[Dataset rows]
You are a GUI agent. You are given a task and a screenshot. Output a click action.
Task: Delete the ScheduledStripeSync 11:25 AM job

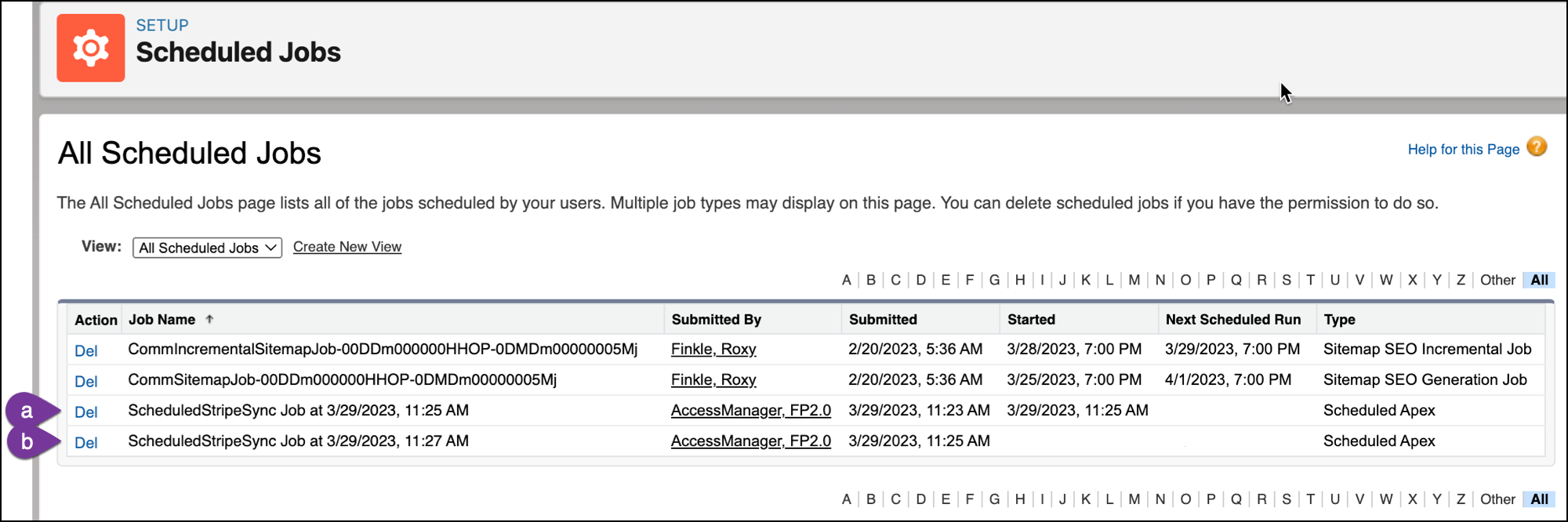pyautogui.click(x=85, y=411)
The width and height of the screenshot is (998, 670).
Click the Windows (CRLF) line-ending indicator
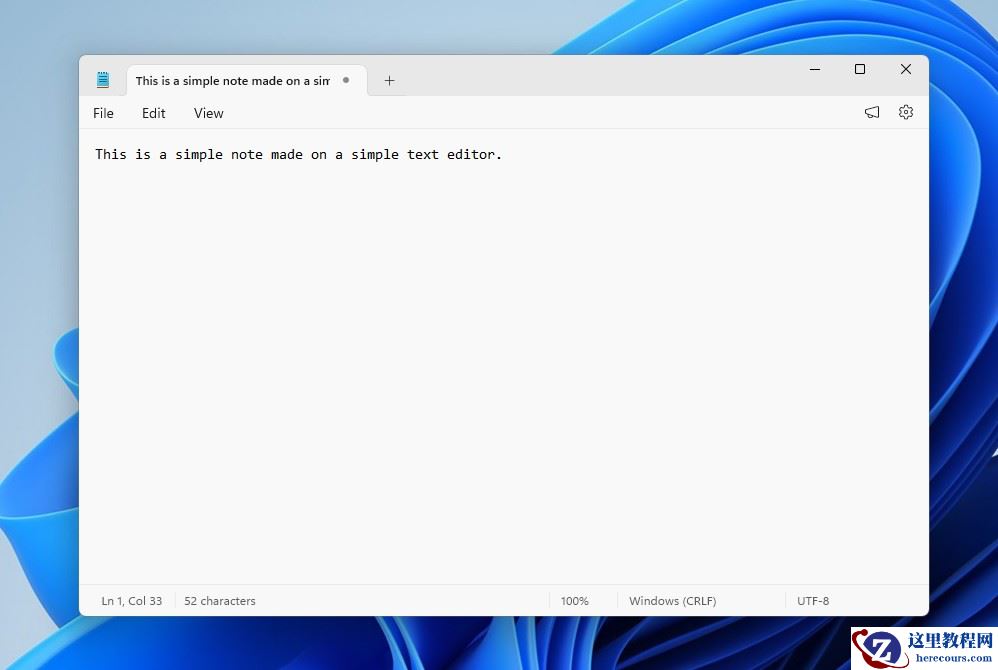(672, 601)
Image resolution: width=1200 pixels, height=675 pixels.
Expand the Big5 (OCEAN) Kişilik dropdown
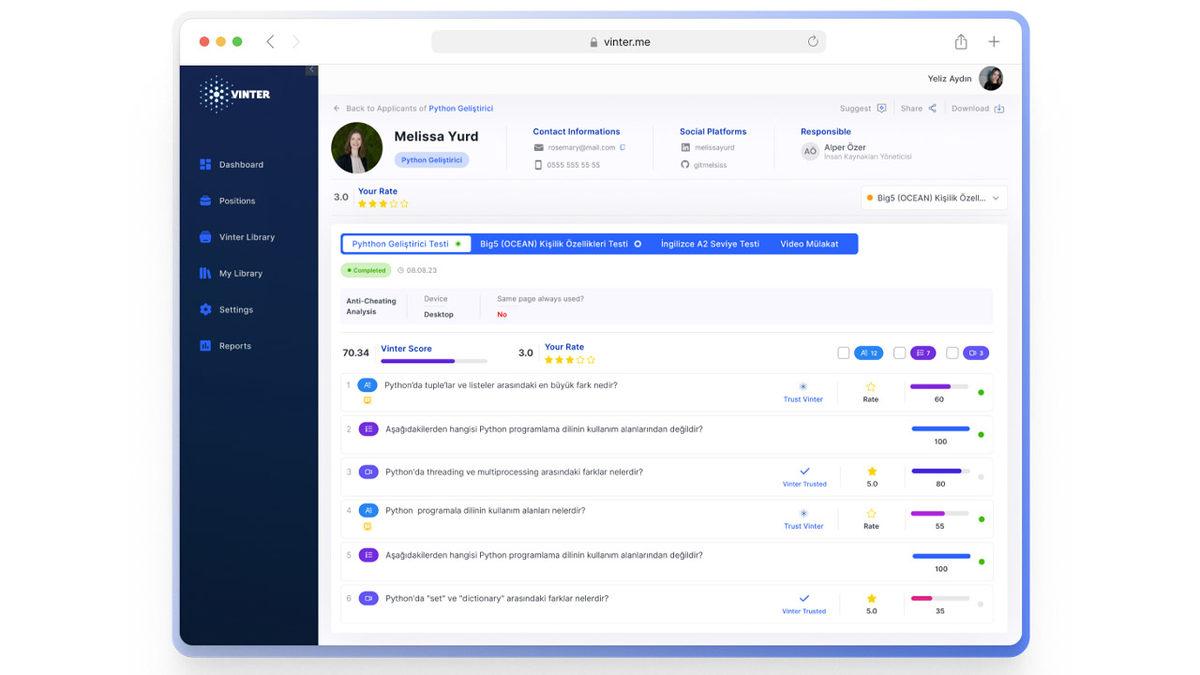[995, 198]
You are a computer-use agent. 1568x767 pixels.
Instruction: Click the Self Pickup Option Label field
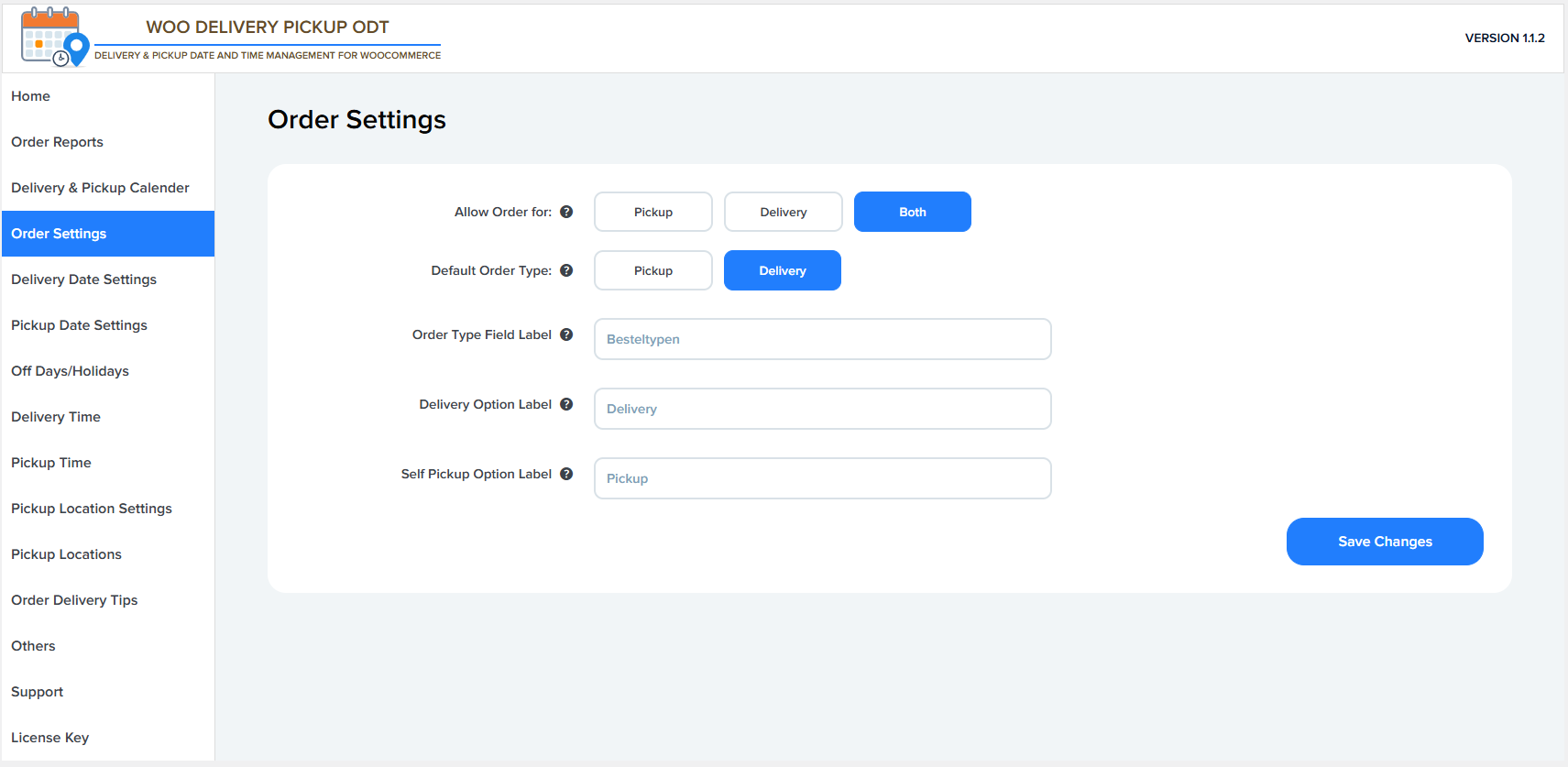822,478
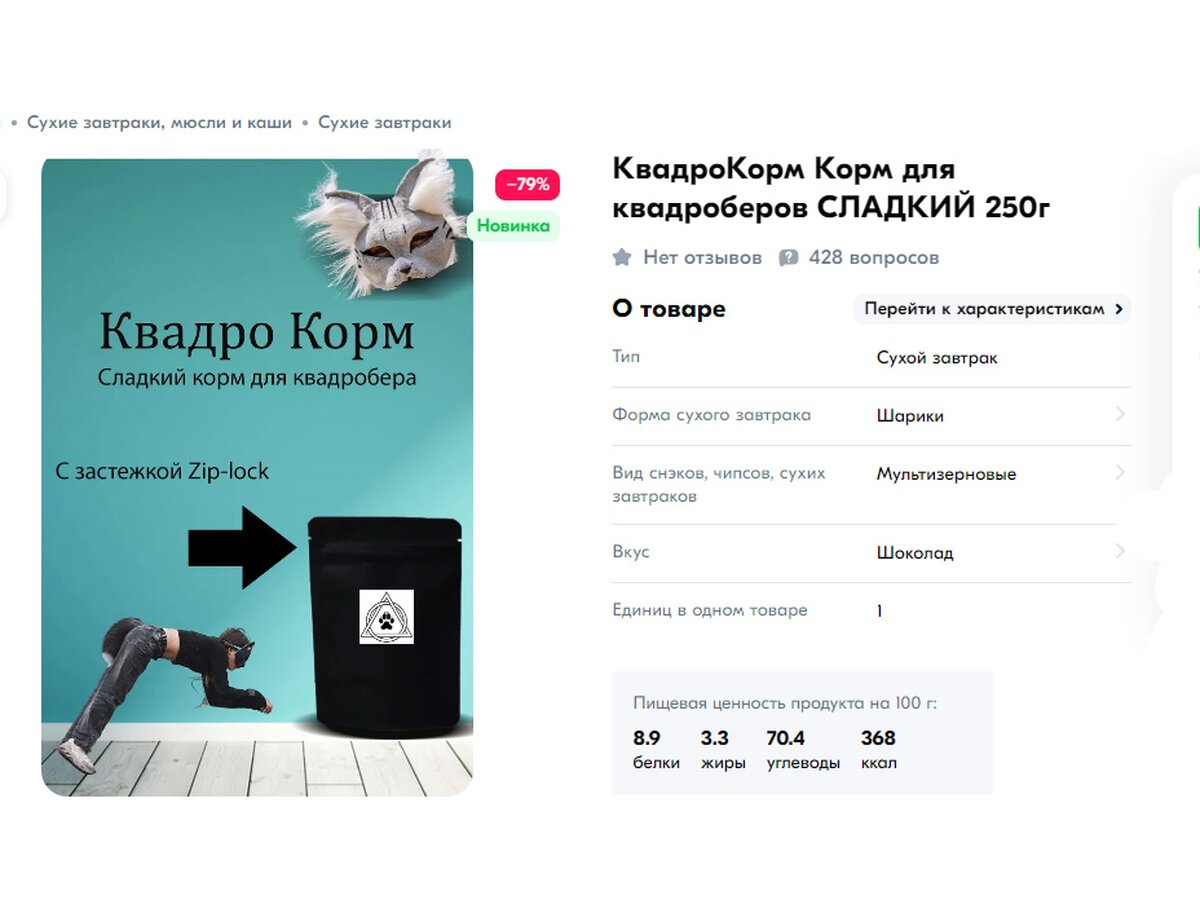
Task: Open the Перейти к характеристикам link
Action: [994, 309]
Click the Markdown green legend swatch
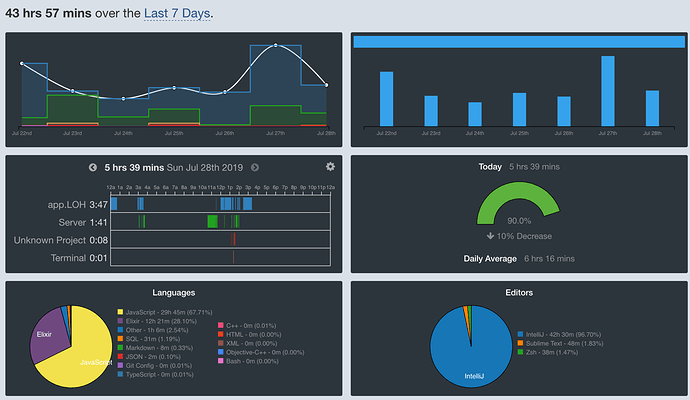690x400 pixels. [120, 348]
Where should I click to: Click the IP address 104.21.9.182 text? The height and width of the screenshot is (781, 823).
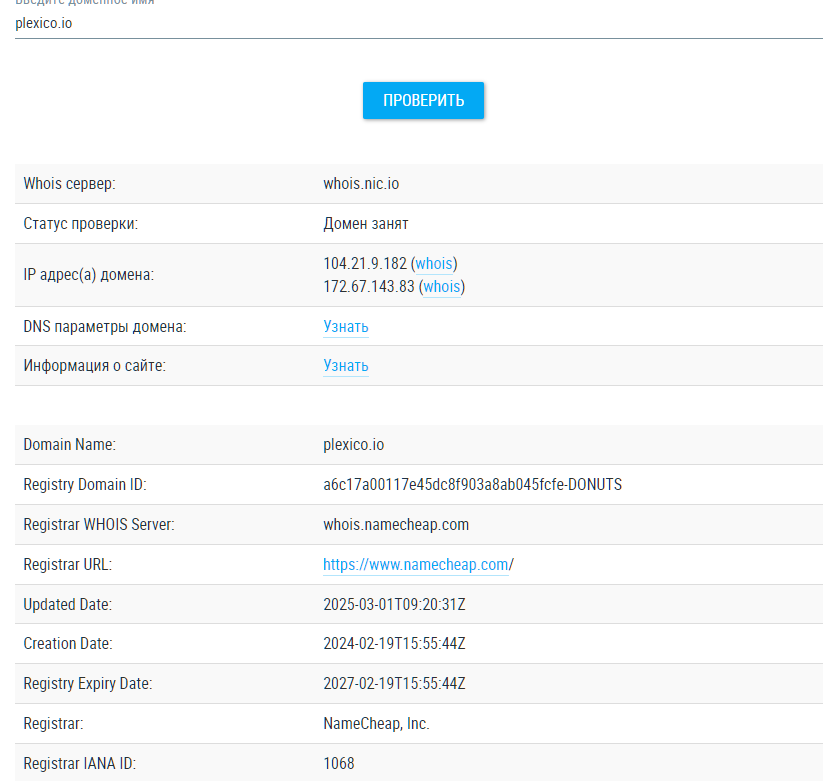tap(365, 264)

• _Request_: Rewrite every line of the rows above as a numbered list, skipping blank lines. Omit the pictures from your list.

• _Answer to the task_:
1. You are a GUI agent. You are given a task and a screenshot. Output a click action.
2. Task: Delete the ScheduledStripeSync 11:25 AM job
3. pyautogui.click(x=85, y=411)
4. The width and height of the screenshot is (998, 670).
5. Click the Windows (CRLF) line-ending indicator
6. (672, 601)
7. Image resolution: width=1200 pixels, height=675 pixels.
8. Expand the Big5 (OCEAN) Kişilik dropdown
9. [995, 198]
10. You are a computer-use agent. 1568x767 pixels.
11. Instruction: Click the Self Pickup Option Label field
12. 822,478
13. Task: Open the Перейти к характеристикам link
14. Action: [994, 309]
15. Click the Markdown green legend swatch
16. 690x400 pixels. [120, 348]
17. Where should I click to: Click the IP address 104.21.9.182 text? The height and width of the screenshot is (781, 823).
18. tap(365, 264)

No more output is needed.